Fay Hafey: Striving for perfection
November 4, 2011
To the editor:
I appreciated John Ponikvar's letter to the editor very much.
Thanks to John for taking the effort and time out of his day to express his thoughts regarding Moffat County schools.
I heard a speaker on television a year or so ago make the statement that our education would be the downfall of our nation. This is a definite crisis.
That stuck in my mind and I've thought about it many times. How sad that our nation has come to the place where education is no longer a priority.
Definitely sports and other extracurricular school programs, especially when they are successful, encourage our students to higher achievement, better grades and more success. School-sponsored activities are a positive way of keeping kids off the streets.
This is a good alternative when so many parents are both working and in other cases when a single parent must work.
Sports has the extra incentive of the possibility the student will receive a scholarship to help pay for college.
Activities teach responsibility (doing your part), staying on schedule, and sportsmanship (good attitude). They build integrity and instill a desire to be your best. Activities also teach teamwork, which is essential for success in the workplace, improving communication skills, and instill a good work ethic.
Parents certainly have a big responsibility in challenging our schools to higher achievements, thereby establishing a culture of high expectations among our youth.
It's no wonder our education programs are stuck in a state of mediocrity. Many things contribute to this lack of excellence in our schools.

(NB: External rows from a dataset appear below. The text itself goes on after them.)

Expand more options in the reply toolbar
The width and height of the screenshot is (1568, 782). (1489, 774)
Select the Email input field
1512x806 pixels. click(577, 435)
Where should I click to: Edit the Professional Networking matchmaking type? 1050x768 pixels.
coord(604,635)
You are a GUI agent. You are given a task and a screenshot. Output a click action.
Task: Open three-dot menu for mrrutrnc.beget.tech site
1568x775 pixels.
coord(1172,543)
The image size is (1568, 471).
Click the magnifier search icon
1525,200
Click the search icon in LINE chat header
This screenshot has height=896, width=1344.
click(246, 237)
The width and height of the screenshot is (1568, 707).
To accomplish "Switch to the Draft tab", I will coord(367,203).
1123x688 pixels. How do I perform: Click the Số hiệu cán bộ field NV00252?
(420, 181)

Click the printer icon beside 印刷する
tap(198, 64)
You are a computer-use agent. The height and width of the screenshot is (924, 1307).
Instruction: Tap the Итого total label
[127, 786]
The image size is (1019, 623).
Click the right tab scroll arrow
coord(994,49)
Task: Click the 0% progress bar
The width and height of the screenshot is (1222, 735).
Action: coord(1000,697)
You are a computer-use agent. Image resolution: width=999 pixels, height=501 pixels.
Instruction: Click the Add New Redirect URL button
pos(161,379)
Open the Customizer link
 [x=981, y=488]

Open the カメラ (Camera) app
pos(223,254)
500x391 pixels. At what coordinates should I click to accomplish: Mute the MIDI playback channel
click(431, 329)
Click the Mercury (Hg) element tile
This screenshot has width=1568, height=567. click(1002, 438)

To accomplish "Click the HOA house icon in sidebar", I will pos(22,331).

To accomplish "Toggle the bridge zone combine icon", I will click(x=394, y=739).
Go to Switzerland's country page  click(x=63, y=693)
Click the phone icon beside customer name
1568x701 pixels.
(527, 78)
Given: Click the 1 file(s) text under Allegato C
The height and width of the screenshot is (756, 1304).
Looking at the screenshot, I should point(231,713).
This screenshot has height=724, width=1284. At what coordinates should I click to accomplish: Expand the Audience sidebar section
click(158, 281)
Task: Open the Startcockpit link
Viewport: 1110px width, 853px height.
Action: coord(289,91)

Because of the lack of discipline from many parents and the restriction on our teachers (thanks to our government), too few adults show encouragement and interest in our children and school programs. Many adults and teachers are dedicated.
Continual funding cutbacks at the state level equates to less teachers, more students per classroom, less materials to work with, and government-protected behavior by children who disrupt classrooms and do not respect authority.
Those students disrupt the learning environment of other students, taking valuable time from others who want to learn.
Ask any teacher. Most teachers are in the profession because it's a calling and they love children. Take a look at their low salaries and the five years of college required to teach. Generally, if you are teaching, your spouse is employed somewhere to augment your income.
Another profession certainly not respected as it should be is our law enforcement. They earn low salaries and risk their lives every day.
That brings up our military, which also receives low salaries and risk their lives every day, and so many times are taken for granted.
Wake up, America.
John's final statements in his letter concerning what culture does our community reflect is also true. We need to examine ourselves and then take steps that would bring excellence to our schools.
You are so right, that if perfection is not strived for in every endeavor, excellence can never be attained.